Die Schulen sind hoffnungslos leer.

Myanmar - Zwei Jahre nach seinen letzten Projektbesuchen konnte der Verantwortliche unseres in Yangon ansässigen Koordinationsteams sich endlich wieder in die meisten Dörfer begeben und sich mit der Bevölkerung austauschen.

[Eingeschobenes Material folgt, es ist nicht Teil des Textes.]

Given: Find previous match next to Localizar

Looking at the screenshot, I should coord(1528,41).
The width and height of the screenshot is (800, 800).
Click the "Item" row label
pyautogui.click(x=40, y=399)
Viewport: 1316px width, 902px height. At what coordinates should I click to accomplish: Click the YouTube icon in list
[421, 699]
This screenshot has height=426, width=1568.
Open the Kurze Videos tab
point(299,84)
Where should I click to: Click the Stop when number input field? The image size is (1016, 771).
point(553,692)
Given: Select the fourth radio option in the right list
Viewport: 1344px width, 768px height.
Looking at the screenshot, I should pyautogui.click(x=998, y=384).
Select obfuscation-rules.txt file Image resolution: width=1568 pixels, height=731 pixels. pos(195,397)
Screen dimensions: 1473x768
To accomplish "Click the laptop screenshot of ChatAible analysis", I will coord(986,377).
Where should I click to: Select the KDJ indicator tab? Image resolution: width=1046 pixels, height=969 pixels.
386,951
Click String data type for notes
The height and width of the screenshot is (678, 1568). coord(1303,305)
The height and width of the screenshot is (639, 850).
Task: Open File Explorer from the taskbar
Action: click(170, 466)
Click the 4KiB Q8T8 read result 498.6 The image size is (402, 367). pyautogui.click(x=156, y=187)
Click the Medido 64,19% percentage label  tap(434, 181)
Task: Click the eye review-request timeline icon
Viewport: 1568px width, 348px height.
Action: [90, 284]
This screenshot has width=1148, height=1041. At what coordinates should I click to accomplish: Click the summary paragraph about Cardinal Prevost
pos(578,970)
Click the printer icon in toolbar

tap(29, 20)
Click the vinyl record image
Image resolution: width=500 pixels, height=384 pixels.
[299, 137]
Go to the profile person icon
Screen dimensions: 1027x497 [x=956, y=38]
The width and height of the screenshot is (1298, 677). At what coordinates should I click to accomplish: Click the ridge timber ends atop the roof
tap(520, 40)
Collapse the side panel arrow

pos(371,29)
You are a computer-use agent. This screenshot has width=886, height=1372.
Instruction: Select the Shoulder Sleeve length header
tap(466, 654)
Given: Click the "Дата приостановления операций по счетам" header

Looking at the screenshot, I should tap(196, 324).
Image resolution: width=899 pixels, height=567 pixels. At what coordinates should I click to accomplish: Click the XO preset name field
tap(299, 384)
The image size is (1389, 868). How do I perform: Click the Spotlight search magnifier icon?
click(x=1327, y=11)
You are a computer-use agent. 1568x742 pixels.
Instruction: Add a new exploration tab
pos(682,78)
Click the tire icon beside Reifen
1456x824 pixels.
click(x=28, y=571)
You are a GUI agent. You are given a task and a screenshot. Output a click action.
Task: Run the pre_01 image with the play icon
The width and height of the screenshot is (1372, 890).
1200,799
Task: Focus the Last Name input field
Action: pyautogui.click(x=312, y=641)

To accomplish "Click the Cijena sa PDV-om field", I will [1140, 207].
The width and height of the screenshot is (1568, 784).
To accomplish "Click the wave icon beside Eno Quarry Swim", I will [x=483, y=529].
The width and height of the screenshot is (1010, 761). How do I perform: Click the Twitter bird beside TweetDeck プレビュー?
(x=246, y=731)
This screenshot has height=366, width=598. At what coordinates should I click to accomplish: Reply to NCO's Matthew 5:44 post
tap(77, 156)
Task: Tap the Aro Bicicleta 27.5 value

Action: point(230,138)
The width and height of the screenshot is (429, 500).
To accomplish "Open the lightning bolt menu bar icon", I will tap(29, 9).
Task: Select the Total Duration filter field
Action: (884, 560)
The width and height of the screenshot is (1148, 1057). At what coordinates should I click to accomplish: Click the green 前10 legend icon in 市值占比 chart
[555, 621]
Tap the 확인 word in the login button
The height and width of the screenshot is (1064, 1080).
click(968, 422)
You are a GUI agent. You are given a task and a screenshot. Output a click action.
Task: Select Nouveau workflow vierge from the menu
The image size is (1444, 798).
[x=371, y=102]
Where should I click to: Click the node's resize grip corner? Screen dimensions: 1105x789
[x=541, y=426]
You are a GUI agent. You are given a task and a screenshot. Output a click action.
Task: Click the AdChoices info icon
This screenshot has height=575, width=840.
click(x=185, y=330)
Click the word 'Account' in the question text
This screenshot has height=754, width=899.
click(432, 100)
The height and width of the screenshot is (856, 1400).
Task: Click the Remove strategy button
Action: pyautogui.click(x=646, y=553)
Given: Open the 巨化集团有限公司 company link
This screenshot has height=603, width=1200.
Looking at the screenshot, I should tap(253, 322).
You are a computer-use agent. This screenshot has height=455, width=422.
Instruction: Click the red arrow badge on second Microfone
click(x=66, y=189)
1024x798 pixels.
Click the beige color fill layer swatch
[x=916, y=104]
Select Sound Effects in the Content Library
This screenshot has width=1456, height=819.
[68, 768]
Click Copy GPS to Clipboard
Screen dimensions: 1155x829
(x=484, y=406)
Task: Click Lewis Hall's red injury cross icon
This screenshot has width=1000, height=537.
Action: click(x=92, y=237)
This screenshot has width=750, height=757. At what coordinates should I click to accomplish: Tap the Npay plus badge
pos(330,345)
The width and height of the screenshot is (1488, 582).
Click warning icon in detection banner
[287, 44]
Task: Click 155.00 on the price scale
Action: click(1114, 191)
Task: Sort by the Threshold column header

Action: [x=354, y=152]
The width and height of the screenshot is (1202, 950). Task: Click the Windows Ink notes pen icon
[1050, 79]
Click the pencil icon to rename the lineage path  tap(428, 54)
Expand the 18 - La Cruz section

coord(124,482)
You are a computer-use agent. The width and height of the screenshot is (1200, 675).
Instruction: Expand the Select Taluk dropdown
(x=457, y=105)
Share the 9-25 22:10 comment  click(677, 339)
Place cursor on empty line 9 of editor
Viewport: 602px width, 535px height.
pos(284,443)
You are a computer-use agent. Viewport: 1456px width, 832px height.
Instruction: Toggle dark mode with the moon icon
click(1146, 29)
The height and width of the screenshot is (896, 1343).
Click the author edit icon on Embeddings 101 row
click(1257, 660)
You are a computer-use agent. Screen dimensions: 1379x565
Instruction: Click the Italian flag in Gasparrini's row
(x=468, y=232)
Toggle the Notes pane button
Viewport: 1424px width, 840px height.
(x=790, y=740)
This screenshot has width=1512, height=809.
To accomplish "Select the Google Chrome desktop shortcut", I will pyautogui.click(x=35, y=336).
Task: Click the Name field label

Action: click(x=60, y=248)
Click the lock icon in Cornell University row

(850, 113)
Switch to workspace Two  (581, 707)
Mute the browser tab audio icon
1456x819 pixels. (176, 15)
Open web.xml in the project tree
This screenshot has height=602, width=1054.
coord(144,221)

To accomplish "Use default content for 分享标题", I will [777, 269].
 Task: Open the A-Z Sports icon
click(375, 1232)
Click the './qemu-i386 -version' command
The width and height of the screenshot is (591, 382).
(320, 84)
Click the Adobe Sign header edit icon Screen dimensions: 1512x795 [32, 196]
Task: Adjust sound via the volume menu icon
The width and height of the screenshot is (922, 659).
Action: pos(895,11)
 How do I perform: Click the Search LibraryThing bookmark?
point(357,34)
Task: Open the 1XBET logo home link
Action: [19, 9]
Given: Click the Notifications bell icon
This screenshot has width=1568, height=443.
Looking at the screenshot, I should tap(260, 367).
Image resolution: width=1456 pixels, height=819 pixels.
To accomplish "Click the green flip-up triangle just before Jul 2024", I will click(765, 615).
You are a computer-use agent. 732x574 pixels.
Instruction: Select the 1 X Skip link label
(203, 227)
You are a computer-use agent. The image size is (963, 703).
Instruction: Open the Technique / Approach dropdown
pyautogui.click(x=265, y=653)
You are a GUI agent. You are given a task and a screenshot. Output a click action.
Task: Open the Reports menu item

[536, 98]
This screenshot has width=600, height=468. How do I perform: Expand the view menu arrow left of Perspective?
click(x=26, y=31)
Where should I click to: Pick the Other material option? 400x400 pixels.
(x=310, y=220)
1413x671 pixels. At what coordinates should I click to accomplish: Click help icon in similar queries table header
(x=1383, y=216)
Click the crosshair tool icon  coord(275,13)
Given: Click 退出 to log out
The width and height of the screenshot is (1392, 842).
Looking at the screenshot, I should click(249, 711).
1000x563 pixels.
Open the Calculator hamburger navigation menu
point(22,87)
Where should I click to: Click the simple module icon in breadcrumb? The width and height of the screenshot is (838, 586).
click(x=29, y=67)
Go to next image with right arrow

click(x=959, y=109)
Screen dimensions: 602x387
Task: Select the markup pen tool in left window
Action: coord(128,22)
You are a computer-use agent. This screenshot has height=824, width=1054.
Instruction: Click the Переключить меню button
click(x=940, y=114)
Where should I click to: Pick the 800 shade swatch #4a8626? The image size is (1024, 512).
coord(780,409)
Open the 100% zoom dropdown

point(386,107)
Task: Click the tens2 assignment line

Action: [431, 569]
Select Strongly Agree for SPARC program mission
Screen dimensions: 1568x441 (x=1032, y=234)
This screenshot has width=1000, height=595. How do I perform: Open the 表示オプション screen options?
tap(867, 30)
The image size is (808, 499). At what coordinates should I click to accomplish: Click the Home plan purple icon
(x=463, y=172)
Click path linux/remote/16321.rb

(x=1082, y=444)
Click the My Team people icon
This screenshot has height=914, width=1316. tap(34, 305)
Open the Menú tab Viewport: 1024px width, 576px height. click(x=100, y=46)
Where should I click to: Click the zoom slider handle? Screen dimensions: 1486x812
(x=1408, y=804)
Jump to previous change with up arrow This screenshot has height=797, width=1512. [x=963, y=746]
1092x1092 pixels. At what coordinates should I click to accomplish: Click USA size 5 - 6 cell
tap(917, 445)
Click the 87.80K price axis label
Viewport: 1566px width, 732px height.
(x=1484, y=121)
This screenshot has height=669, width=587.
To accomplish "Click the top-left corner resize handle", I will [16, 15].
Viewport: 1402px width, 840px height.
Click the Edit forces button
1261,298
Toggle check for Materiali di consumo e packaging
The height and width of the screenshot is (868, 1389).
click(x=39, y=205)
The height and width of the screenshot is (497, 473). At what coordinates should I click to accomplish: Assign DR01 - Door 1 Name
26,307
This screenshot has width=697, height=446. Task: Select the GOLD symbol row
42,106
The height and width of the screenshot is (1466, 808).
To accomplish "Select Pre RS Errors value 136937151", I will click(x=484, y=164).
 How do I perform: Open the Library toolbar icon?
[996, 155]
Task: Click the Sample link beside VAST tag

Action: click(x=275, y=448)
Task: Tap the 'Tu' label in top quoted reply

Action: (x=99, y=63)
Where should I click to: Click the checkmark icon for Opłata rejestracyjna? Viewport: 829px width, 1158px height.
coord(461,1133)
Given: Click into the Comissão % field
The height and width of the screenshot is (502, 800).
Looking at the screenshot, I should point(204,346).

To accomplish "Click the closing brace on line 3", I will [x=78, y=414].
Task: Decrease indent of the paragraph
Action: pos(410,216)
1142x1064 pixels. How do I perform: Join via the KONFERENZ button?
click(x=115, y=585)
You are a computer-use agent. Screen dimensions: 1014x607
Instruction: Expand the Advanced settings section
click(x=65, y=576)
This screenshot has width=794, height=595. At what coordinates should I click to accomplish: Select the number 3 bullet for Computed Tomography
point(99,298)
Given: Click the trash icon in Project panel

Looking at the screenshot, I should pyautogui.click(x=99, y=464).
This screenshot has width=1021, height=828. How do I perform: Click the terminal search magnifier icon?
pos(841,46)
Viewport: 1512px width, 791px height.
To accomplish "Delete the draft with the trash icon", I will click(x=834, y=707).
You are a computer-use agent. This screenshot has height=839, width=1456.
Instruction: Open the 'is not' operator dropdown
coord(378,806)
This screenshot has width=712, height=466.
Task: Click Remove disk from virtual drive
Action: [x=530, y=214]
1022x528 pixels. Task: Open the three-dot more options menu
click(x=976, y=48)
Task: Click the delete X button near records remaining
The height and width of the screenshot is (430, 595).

Die aktuelle Lage in Myanmar ist schwer einzuschätzen, zumal sie sich von Region zu Region stark unterscheidet. In unseren Interventionsgebieten, den Gemeinden Kalay und Tonzang im Nordwesten des Landes, sind die Spannungen zwischen den mit ethnischen Armeen verbündeten „Volksverteidigungskräften” und dem Militär immer noch besonders ausgeprägt. Das Militär will allen Widerstand brechen. Eine klarere Kampfansage gibt es kaum.

Die Bevölkerung leidet

„Im südlichen Teil der Gemeinde Kalay wurden viele Dörfer verwüstet und es wird von Übergriffen berichtet”, erzählt uns Htay*. „Die Zahl der Vertriebenen steigt stetig an – nach jüngsten Schätzungen sind es mehr als 10’000 Menschen. Die Dorfbewohner fliehen aus den umkämpften Gebieten und suchen Schutz in den Wäldern. Sie werden in eine totale Verwundbarkeit katapultiert: nicht genügend Nahrungsmittel, kein Zugang zu medizinischer Versorgung und ein aufgezwungenes Leben in notdürftigen Unterkünften. Die Regenzeit hat diese Notlage noch verstärkt. Nun befürchten wir, dass die Aussaat dieses Jahr nicht durchgeführt werden kann.”

Eine Hochrisikoreise

In diesem besonderen Kontext nutzte Htay*, unser Verantwortlicher in Yangon, die Gelegenheit, um in die Dörfer zu reisen, in denen wir in den letzten Jahren Projekte durchgeführt haben.

Die Vorbereitungen waren minutiös: vorheriger Austausch mit den Dorfbewohnern, Festlegung der Wegstrecken, um die militärischen Checkpoints möglichst zu vermeiden, und die tägliche Übermittlung des Standortes. Es galt, das Risiko so gering wie möglich zu halten. Die Tatsache, dass einer unserer Mitarbeiter in Kalay inhaftiert worden war, trug seinen Teil dazu bei, die Befürchtungen zu verstärken. Die täglichen Detonationen vor Ort halfen nicht die Ängste zu beruhigen, im Gegenteil. Dennoch konnte Htay* letztendlich zwei Drittel der realisierten Projekte besuchen. Das restliche Drittel befindet sich in Regionen, in denen Krieg herrscht. Ausserdem konnte er seinen Mitarbeiter in Empfang nehmen, nachdem dieser 15 lange Nächte in Haft in einem Militärlager verbracht hatte.

Im Notfallmodus

Htay* konnte sich ein genaues Bild von der Situation vor Ort machen. «Obwohl die Projekte, die ich besucht habe in gutem Zustand sind, musste ich bedauerlicherweise feststellen, dass die Schulen seit zwei Jahren nach wie vor geschlossen sind. Die Natur erobert sich dort ihre Rechte zurück. Leider scheint eine Rückkehr zur Normalität nicht absehbar zu sein. Derzeit befindet sich die Bevölkerung im Notfallmodus und es stellt sich die Frage, wie sie Tag für Tag überleben kann.»

„Meine Besuche hatten für die Dorfbewohner einerseits einen symbolischen Wert – er hat ihnen signalisiert, dass wir sie nicht vergessen haben. Zudem hat mein Besuch es ihnen ermöglicht, ihre Bedürfnisse zu äussern: Nahrungsmittel, Medikamente und Unterkünfte.” Derzeit läuft eine Nothilfeaktion, um die Schwächsten zu unterstützen: die Vertriebenen.

Xavier Mühlethaler

Übersetzt von Janine Teissl

*Aus Sicherheitsgründen wurde der Name abgeändert.